Ceriagrion tenellum accouplement, Longué-Jumelles (France-49), 31/07/2020
Ceriagrion tenellum accouplement, Longué-Jumelles (France-49), 31/07/2020
Ceriagrion tenellum accouplement, Longué-Jumelles (France-49), 31/07/2020
Ceriagrion tenellum accouplement, Longué-Jumelles (France-49), 31/07/2020



Crocothemis erythraea accouplement 3/3

Le 22 août 2019 je me suis laissé tenté par les bords de Loire pour une section de rive que je n’avais jamais prospectée. Il fait chaud, 27°C, la Loire est très basse et ne montre que du sable sur plusieurs dizaines de mètres de large sur chaque rive. Par endroits, le long de l’enrochement de la levée, il persiste des flaques et sur l’une d’elle qui fait une vingtaine de mètres de long sur 3 de large je suis un peu surpris d’y trouver quelques Crocothemis qui se disputent le terrain.
C’est la première fois que j’en vois sur la Loire, mais bien sûr l’eau est stagnante et non plus courante.
J’observe aussi sur ce tout petit plan d’eau d’assez nombreux Erythromma lindenii en ponte et quelques Ischnura elegans quand j’aperçois passer au dessus de l’eau ces 2 sujets, déjà accouplés. J’ai pensé essayer de les photographier en vol mais ils ont eu la bonne idée de venir aussitôt s’écraser 1 mètre 50 devant mes bottes. J’ai eu le temps de faire 3 photos en 4 secondes et ils se sont séparés la femelle partant aussitôt pondre.
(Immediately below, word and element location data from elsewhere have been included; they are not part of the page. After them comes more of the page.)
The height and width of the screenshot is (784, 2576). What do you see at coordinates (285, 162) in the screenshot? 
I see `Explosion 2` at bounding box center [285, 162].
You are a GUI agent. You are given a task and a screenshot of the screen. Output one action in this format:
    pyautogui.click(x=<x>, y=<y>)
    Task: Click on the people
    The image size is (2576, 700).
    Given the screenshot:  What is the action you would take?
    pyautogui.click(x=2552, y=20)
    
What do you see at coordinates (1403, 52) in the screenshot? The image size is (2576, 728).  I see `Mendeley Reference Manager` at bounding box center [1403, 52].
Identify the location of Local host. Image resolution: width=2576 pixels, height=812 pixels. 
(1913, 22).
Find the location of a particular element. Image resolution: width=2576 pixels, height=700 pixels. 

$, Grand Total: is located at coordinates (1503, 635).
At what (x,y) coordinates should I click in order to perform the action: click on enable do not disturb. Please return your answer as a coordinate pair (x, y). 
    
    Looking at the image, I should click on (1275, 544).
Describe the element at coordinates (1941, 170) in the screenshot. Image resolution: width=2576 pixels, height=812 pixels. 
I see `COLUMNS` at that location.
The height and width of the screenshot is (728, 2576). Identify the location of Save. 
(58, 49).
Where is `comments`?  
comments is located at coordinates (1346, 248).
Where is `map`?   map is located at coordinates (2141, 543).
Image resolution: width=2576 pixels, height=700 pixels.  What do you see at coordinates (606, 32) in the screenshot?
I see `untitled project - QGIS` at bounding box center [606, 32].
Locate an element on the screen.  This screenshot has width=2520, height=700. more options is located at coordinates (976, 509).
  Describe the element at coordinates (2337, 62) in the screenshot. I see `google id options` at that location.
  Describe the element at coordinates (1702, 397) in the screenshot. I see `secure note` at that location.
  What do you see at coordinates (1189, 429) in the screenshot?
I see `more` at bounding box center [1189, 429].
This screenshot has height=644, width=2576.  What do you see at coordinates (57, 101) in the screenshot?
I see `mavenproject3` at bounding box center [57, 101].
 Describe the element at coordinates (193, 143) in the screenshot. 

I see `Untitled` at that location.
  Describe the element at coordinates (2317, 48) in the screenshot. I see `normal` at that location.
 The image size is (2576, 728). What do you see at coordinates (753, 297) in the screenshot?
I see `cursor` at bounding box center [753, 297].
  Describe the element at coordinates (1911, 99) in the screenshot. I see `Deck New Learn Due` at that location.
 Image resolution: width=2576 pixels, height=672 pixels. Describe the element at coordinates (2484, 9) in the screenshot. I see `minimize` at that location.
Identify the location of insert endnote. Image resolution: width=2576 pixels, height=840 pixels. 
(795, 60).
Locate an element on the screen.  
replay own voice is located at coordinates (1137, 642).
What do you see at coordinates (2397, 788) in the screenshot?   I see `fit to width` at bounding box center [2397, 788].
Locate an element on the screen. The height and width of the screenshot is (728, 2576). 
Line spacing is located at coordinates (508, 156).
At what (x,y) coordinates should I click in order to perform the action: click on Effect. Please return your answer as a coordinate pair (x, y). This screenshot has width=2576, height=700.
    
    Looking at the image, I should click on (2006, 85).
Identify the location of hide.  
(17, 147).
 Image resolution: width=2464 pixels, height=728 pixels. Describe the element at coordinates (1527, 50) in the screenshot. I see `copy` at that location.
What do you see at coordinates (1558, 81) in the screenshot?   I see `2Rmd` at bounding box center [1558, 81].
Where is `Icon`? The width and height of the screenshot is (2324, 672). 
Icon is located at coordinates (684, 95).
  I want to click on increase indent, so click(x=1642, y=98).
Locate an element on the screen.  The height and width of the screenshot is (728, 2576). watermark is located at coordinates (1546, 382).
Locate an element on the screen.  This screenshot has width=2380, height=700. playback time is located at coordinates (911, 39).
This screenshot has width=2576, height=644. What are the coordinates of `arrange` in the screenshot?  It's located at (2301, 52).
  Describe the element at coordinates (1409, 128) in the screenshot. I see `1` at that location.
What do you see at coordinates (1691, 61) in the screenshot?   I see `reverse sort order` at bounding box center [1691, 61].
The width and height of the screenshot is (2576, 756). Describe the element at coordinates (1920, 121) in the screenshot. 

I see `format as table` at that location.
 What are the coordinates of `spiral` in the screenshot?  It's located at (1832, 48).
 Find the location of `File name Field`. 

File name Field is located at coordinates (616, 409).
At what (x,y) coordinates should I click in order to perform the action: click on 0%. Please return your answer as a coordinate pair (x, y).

Accouplement de Crocothemis erythraea, rive droite de la Loire à Montjean sur Loire, 22/08/2019
Accouplement de Crocothemis erythraea, rive droite de la Loire à Montjean sur Loire, 22/08/2019

La durée de la copulation est étonnamment courte comparée aux autres Libellulidae : 7 ± 3,3 secondes (1). . Et cette brièveté est d’autant plus étonnante qu’on sait que la plupart des mâles odonates cherchent à s’assurer que leur sperme sera celui utilisé pour féconder les œufs. Pour ce faire, leur pénis est adapté soit à enlever le sperme des partenaires précédents (ce qui suggère tout de même des accouplements longs), soit à le repousser au plus loin des œufs qui vont être pondus, tous les intermédiaires étant sans doute possible, entre repousser et enlever…
Pour Crocothemis erythraea l’analyse morpho-physiologique de son pénis (et l’étude du volume de la spermathèque de la femelle (1)) montre qu’il repousse le sperme des partenaires précédents (mais sans exclure qu’il puisse en éliminer) ce qui est bien en accord avec la brièveté de la copulation.

Accouplement de Crocothemis erythraea, rive droite de la Loire à Montjean sur Loire, 22/08/2019
Accouplement de Crocothemis erythraea, rive droite de la Loire à Montjean sur Loire, 22/08/2019

Pour améliorer les chances de voir son sperme féconder les œufs pondus aussitôt après l’accouplement, le mâle vole à proximité de la femelle pour dissuader tout concurrent qui voudrait s’accoupler avec elle. Mais la plupart du temps il n’est pas longtemps efficace ou se désintéresse de la question au bout des quelques largages d’œufs de la femelle (sa descendance étant assurée…) et celle-ci est à nouveau capturée pendant la ponte si elle n’a pas quitté les lieux…




1 – Sperm competition in the family Libellulidae (Anisoptera) with special reference to Crocothemis erythraea (Brulle) and Orthetrum cancellatum (L.), Adv. Odonatol. 2:195-207, December, 1984, M.T. Siva-Jothy.